イラクの少数派であるヤジディー教の女性は、イラク一帯がイスラムの狂信的過激派集団であるISIS(イスラム国)に蹂躙されるようになった2014年以後から急激に危険な環境に堕ちていくことになった。
イスラム教徒ではないヤジディー教徒たちは殺戮の対象となり、女性たちは性奴隷として転売されるようになった。
ラミヤ・アジ・バシャールもそんな女性のひとりだ。彼女はISISの兵士に家族と共に捕まえられ、両親と男兄弟を殺されて彼女自身は「売り物」になった。
彼女は性奴隷として4度も転売され、地獄のような境遇から脱出を試みては捕まって連れ戻され、虐待や拷問を受けていた。

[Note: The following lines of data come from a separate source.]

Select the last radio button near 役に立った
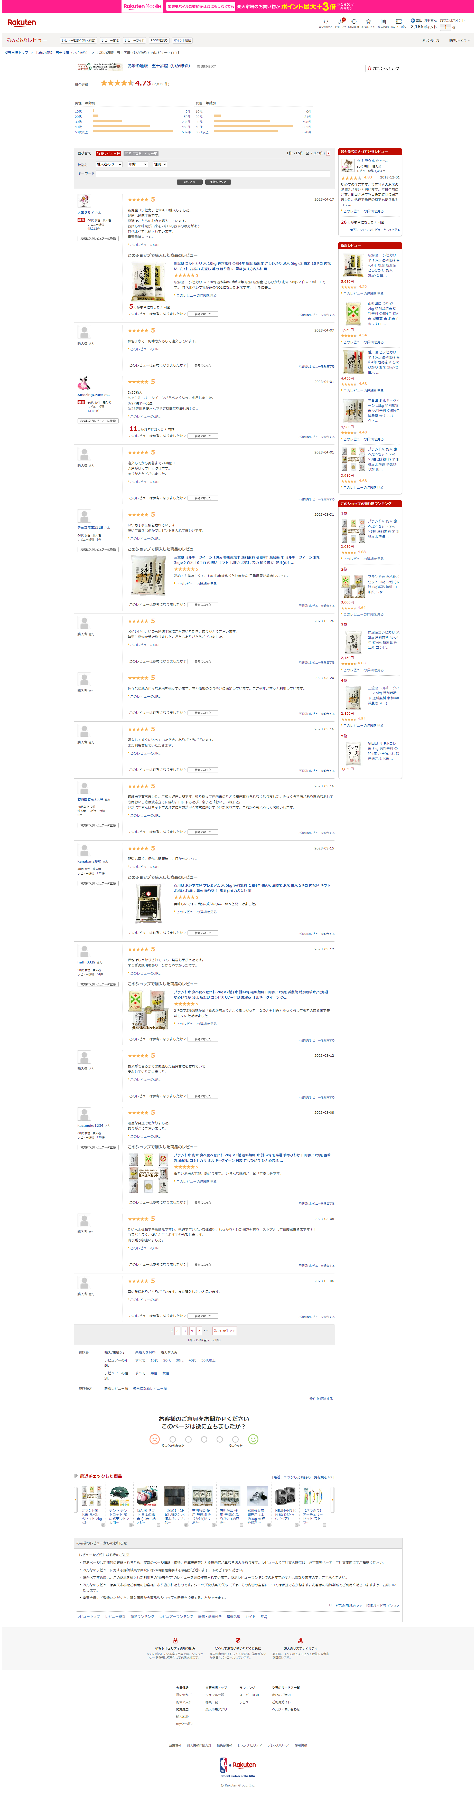Viewport: 476px width, 1797px height. pyautogui.click(x=235, y=1438)
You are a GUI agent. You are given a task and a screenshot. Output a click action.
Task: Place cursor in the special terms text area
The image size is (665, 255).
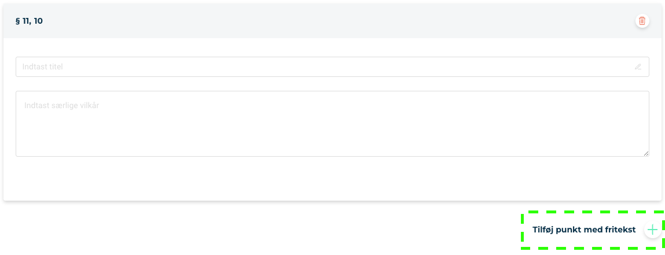(332, 124)
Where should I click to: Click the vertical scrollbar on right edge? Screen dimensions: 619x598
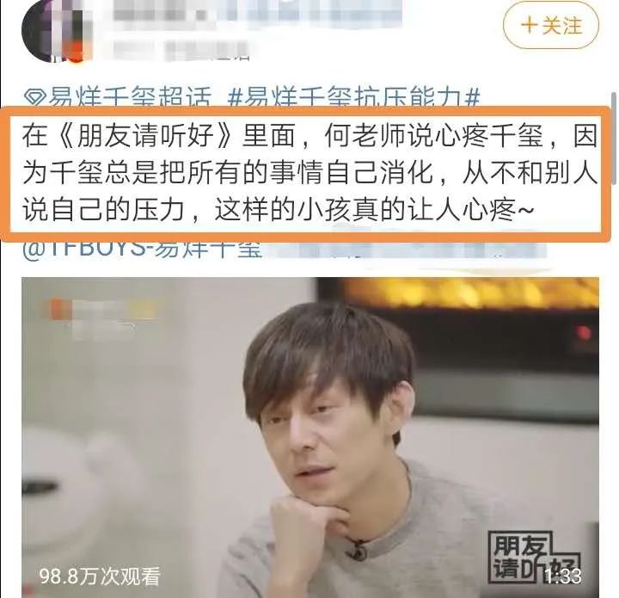tap(614, 139)
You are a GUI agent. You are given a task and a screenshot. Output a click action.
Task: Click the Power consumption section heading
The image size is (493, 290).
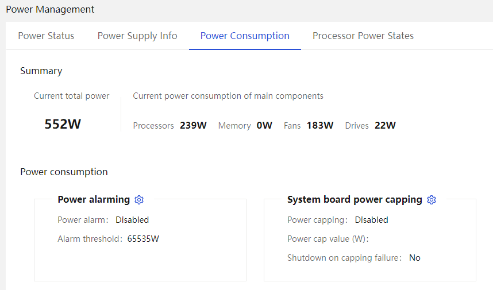(x=64, y=172)
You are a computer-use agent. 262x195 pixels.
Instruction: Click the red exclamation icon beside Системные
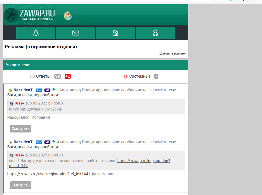[x=126, y=77]
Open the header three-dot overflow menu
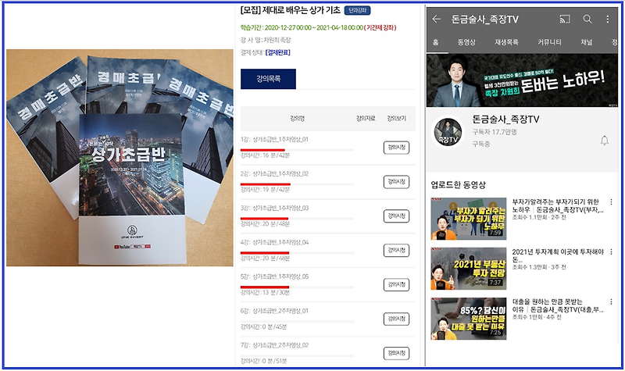625x371 pixels. click(608, 19)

時には1つの部屋で40人近くの男にレイプされるような目にも遭ったという。
ある時は脱出して連れ戻されて、罰として両足を切断する刑に処せられそうになったこともあった。このときは別の戦闘員が彼女を買ったので、彼女は切断されずに済んだ。
それでも彼女は仲間と再び脱出を計画して必死で戦場下を逃げたのだが、知らずに地雷原に入り込み、彼女の前を歩いていた2人の少女が地雷を踏んで爆死し、後ろを歩いていた彼女も大怪我を負うことになった。